Finncattle refers to three closely related cattle breeds of Finnish origin. Finncattle is most often kept for dairy production, and some animals are found in petting zoos and as pets. The Finncattle breeds are of small size and naturally polled. However, they differ in appearance and production levels. The Western Finncattle is red, and the largest of the three breeds. The North Finnish cattle variety are white, the West Finnish are red, while the East Finnish are both white and red.

== Properties ==
Finncattle are adapted to the Finnish climate and conditions. They can successfully be kept on forest pasture. Finncattle tend to be long-living and have good fertility. The fat and protein contents of the milk are higher than those of the other dairy breeds in Finland. However, milk production levels are significantly lower than in other breeds. Moreover, the typically curious and willful nature of Finncattle combined with the breed's tendency to fatten rather than produce more milk when fed extra may cause problems for farmers used to other dairy breeds.

== Breeds ==
The three Finncattle breeds are the Eastern Finncattle, the Northern Finncattle, and the Western Finncattle. The Western breed has the highest milk production and is the most prevalent of the three. Both the Eastern and Northern breeds are endangered with circa 300 head each. The Finncattle breeds were originally established as separate breeds at the turn of the 20th century. With the growing popularity of more modern, imported dairy breeds, their numbers have declined greatly. The stud books were merged in the latter half of the 20th century, and the Western breed was selected as the official, desirable type for the new combined Finncattle breed. However, the three types remained distinct, and are considered separate breeds today, despite the shared studbook.

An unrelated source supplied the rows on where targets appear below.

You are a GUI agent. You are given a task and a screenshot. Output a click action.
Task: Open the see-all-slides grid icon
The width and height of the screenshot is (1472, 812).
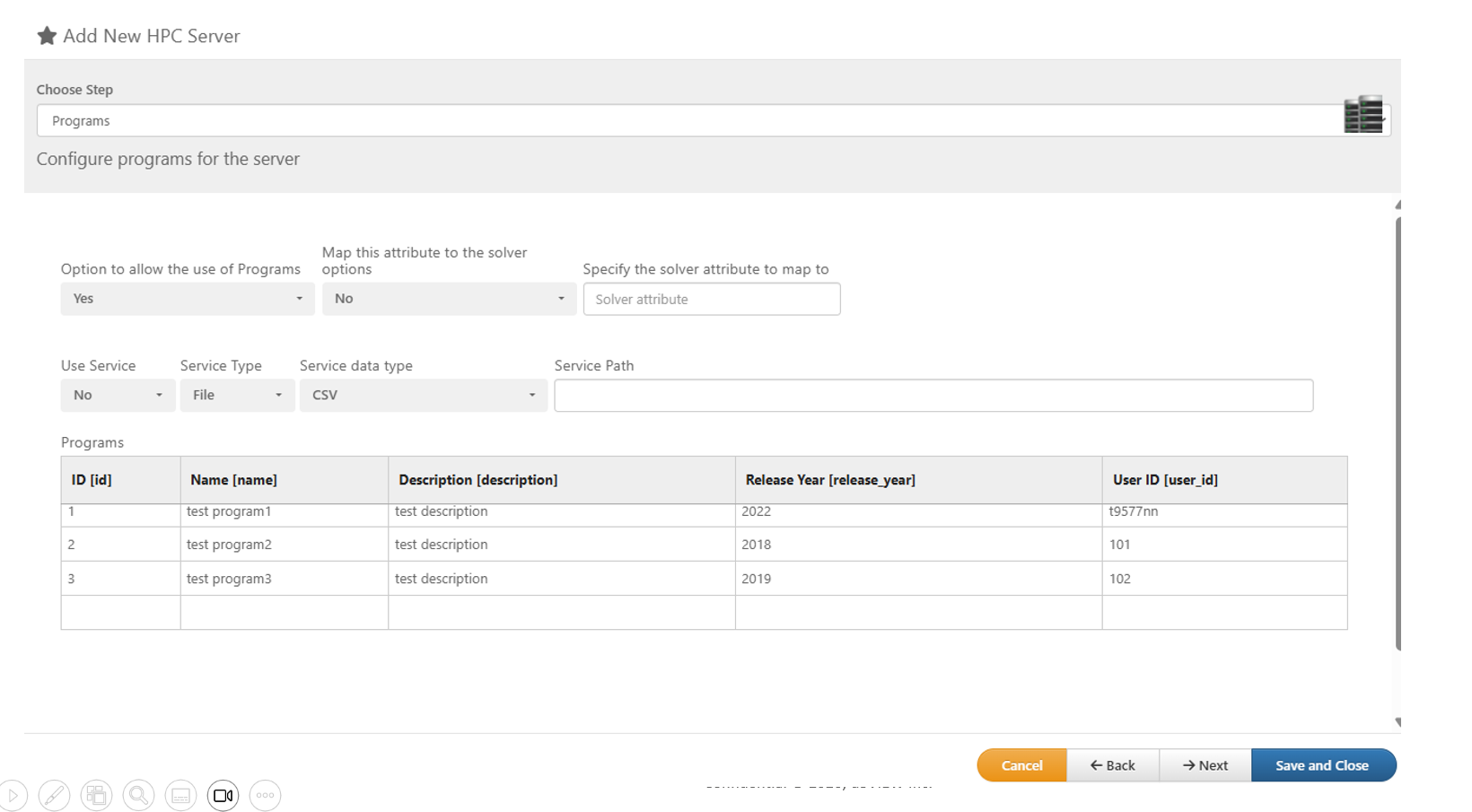96,796
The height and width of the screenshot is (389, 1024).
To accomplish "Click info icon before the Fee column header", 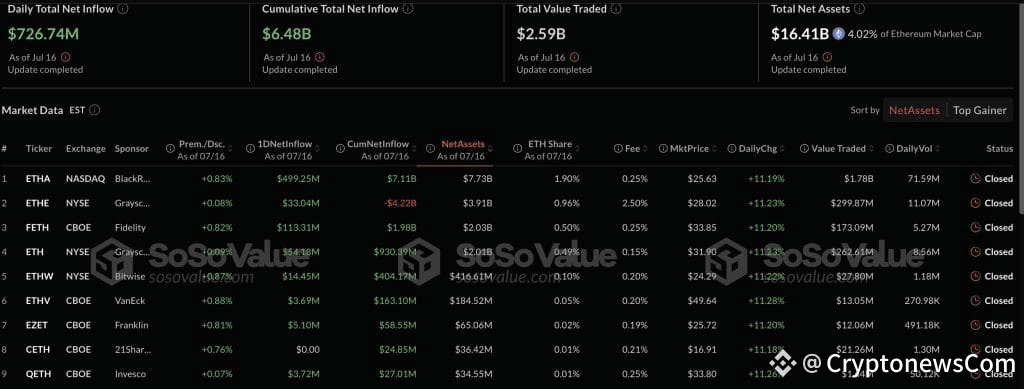I will (618, 149).
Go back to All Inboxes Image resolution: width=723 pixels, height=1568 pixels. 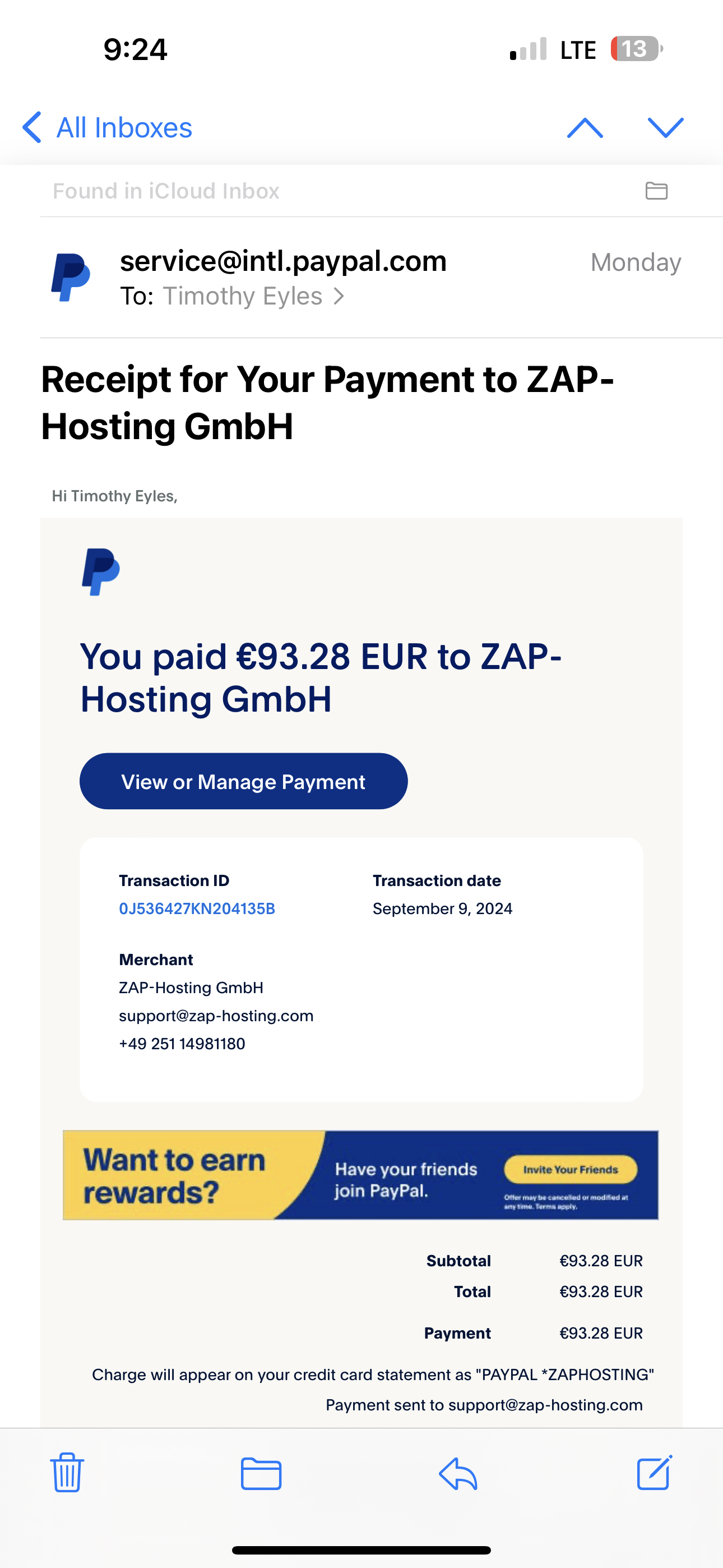108,128
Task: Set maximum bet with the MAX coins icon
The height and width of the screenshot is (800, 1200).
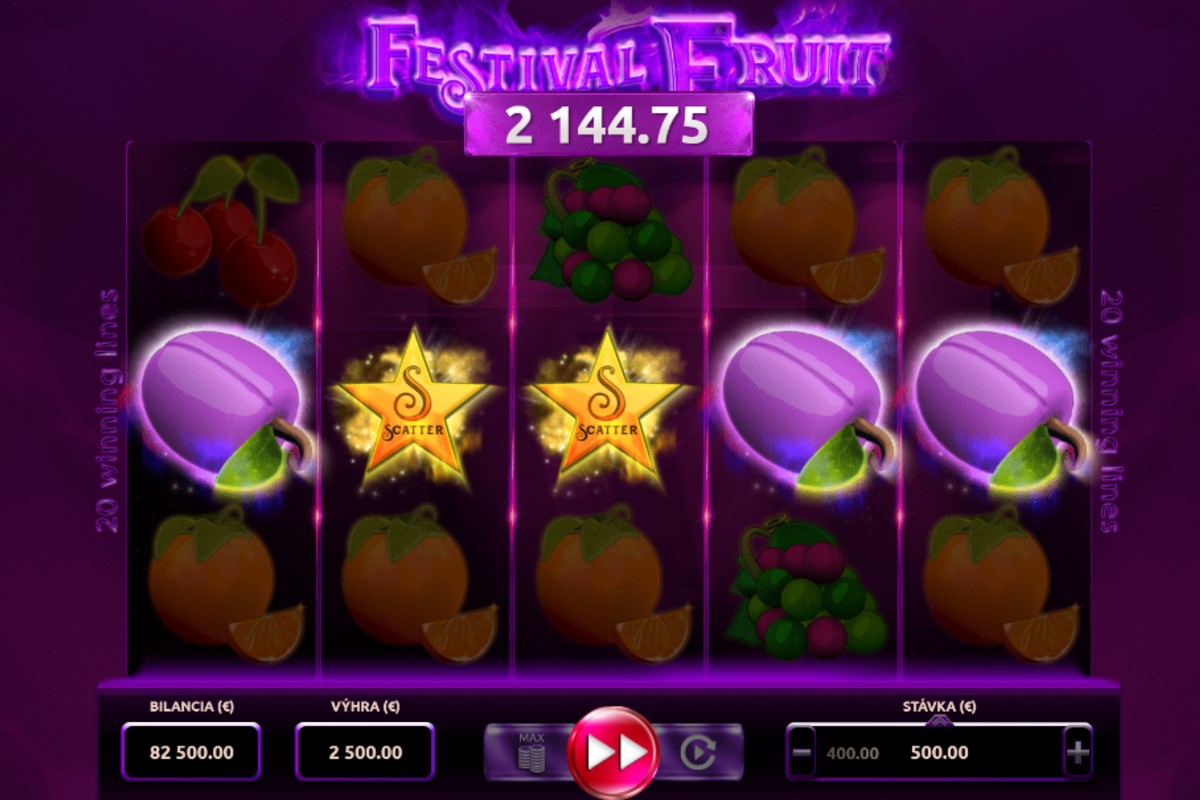Action: (x=530, y=752)
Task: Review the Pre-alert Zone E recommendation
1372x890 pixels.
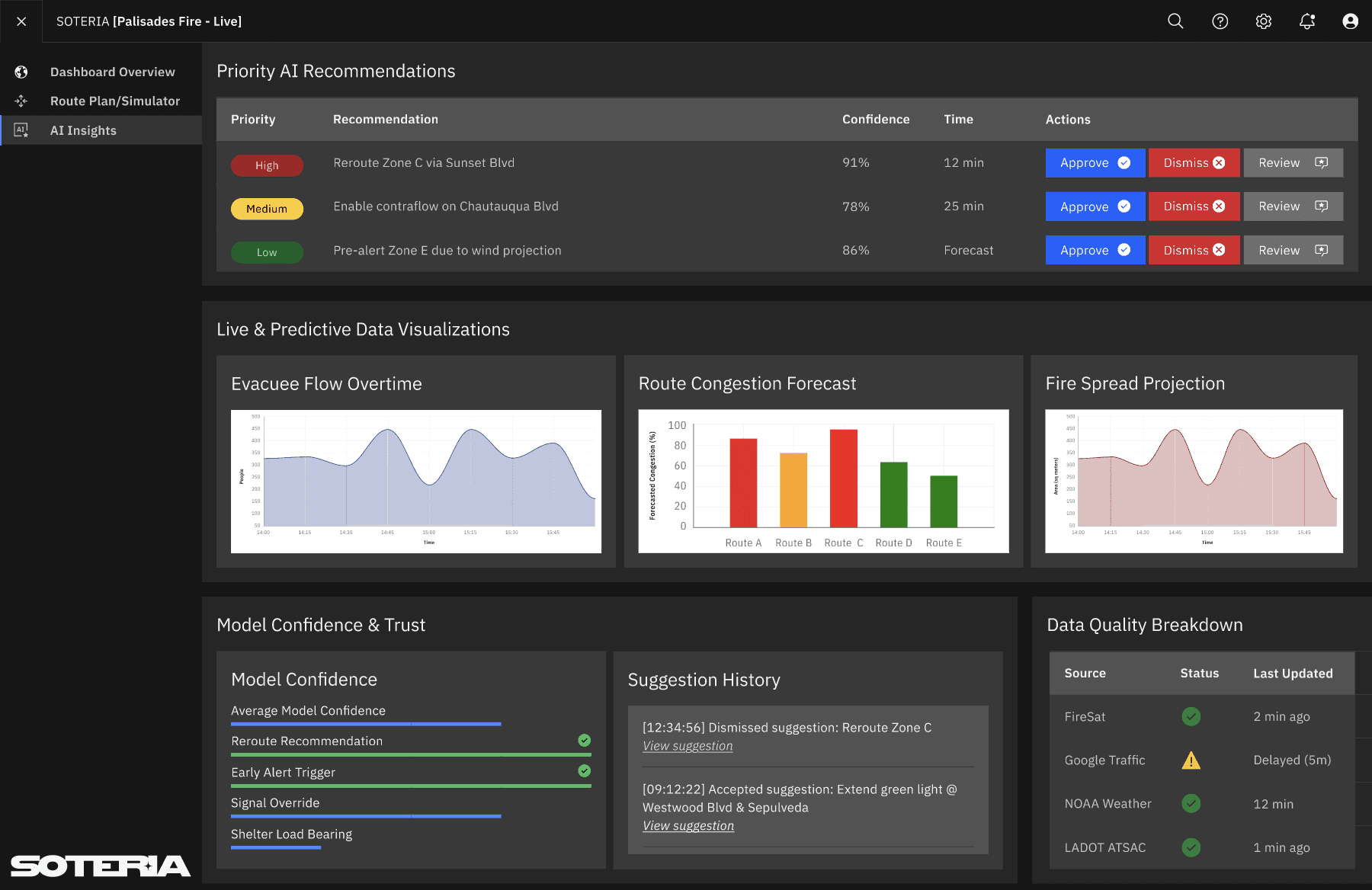Action: click(x=1293, y=250)
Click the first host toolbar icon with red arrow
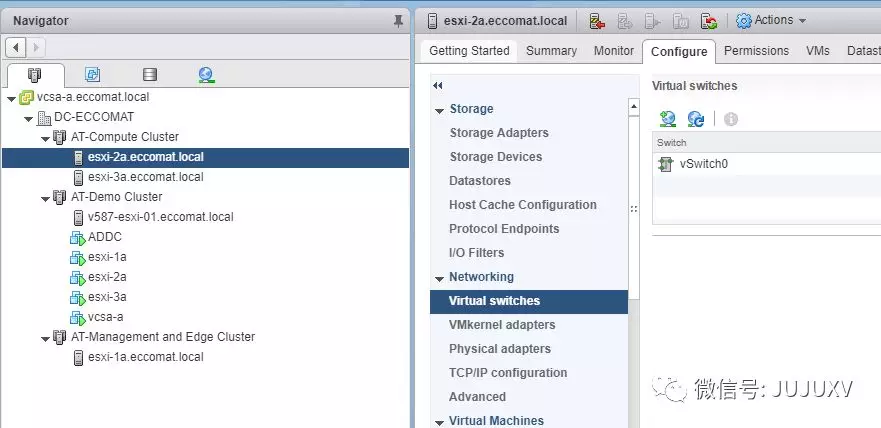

The Finnish celebrity and artist Miina Äkkijyrkkä is known as a spokesman for Finncattle, and especially as a breeder and great afficiando of the Eastern Finncattle.

== Breeding ==
There are many problems related to breeding Finncattle. The breeds were established relatively late, and even after the founding of the studbooks the breeding has been done on a small scale. After World War II, foreign, modern dairy cattle breeds were imported to Finland in growing numbers, and the amount of Finncattle diminished quickly: in 1960, there were still almost 60.000 Finncattle cows recorded, ten years later 7.000, and in 2005 as little as 2.500. In addition to the small numbers, the breeding has been affected by the fact that after the war there were many highly popular bulls. For example, a Western Finncattle animal that does not have the 1960s bull Opari SSS 13088 in its pedigree is a rare find. Inbreeding is another problem with the breeds, since private cattle breeders have had the tendency to strongly favour the few best-rated bulls.

Western Finncattle can be bred for quality and production, but for the time being, the breeding of the endangered Eastern and Northern breeds is, by necessity, concentrated on preserving and broadening their gene pools.